Apesar do apontamento, a presidência do TJ estabeleceu um BDI linear de 25,65% em todos os itens da planilha de orçamento.
Suspensão
O presidente em exercício do TJ, desembargador Paulo Vasconcelos, chegou a revogar a licitação quando ocupou a presidência na ausência de Clayton Camargo. Vasconcelos levou ao DEA um questionamento levantado pelo advogado Roger Santos Ferreira, para quem havia problemas na trâmite no edital e impedimentos à concorrência. O DEA considerou os argumentos pertinentes e o desembargador cancelou a licitação. "Vários itens estavam irregulares", diz Vasconcelos, ressaltando que não identificou má fé no edital. "A ideia é que o que está errado deve ser corrigido." Na sequência, ao voltar ao cargo e antes de se aposentar, Camargo retomou a licitação, com o aval do Órgão Especial do TJ.
Ar-condicionado escolhido tem prós e contras
Especialista ouvido pela Gazeta do Povo afirma que os dois sistemas de ar condicionado que causaram as divergências dentro do Tribunal de Justiça do Paraná (TJ) são usados com frequência em grandes obras. "As vendas são bastante semelhantes entre eles", diz o engenheiro Oswaldo Bueno, diretor do Departamento Nacional de Empresas Projetistas e Consultores (DNPC) e membro da Associação Brasileira de Refrigeração, Ar Condicionado, Ventilação e Aquecimento (Abrava).
Segundo Bueno, os dois sistemas têm algumas divergências técnicas em relação ao modelo de refrigeração e aquecimento utilizado. Na prática, o Sistema Fluxo Refrigerante Variável (VRF) permite uma maior independência de andar por andar. "Um pequeno controle remoto permite o ajuste do ar-condicionado", diz Bueno. Na comparação, o sistema Água Gelada Chiller de Mancal Magnético Condensação a Ar escolhido pelo TJ deixaria cada andar com menos autonomia. "Fica mais na mão de um administrador do prédio." A favor do Chiller está a melhor capacidade de promover a renovação do ar e umidificar o ambiente.

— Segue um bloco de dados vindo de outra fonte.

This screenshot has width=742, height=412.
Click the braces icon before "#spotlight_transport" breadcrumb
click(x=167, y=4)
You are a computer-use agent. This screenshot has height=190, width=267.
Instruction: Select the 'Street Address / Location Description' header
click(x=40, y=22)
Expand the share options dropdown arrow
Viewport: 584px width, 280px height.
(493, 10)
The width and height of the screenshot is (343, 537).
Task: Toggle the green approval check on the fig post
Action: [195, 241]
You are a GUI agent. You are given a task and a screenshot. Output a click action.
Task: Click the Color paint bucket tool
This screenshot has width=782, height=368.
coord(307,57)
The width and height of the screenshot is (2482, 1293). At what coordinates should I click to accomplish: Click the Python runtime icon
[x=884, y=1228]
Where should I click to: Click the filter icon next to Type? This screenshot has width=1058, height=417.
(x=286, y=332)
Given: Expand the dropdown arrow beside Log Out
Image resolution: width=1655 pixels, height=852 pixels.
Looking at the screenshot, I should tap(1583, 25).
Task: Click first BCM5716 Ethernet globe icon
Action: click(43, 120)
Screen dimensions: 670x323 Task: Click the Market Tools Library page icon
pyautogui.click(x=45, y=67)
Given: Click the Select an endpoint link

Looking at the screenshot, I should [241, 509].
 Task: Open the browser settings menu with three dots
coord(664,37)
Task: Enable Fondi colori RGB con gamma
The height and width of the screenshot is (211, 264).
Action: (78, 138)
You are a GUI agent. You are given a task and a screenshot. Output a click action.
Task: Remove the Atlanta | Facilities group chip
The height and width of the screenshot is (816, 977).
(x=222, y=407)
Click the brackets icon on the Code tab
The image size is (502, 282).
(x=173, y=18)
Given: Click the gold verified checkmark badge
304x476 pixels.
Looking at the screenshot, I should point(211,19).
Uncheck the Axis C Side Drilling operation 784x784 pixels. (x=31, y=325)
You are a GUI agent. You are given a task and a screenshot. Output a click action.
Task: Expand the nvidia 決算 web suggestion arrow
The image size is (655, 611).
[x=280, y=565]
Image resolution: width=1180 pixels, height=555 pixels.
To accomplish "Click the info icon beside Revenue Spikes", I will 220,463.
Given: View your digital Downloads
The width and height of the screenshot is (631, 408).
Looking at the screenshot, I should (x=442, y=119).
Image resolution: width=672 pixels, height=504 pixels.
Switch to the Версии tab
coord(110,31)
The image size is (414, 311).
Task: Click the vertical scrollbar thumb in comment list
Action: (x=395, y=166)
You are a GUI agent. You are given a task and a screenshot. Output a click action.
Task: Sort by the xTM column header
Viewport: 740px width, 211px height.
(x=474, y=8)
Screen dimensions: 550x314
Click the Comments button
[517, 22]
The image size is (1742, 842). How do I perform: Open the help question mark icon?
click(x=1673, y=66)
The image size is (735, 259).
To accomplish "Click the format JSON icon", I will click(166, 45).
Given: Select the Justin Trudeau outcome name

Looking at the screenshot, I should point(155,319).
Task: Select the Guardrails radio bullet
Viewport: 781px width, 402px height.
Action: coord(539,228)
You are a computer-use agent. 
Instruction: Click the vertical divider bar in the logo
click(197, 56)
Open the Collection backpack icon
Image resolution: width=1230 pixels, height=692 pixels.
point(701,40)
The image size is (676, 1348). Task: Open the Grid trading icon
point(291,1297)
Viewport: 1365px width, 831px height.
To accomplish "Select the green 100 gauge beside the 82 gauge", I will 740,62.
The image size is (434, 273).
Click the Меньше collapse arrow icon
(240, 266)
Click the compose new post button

Em relação ao custo, o engenheiro diz que o preço varia de obra para obra. Mas, como regra geral, o VRF costuma ser mais caro na hora da instalação. "O problema é que o mancal magnético traz um refinamento técnico e encarece a instalação. No fim das contas, o VRF compensa mais no longo prazo. Tem custos menores de manutenção e despesas com energia."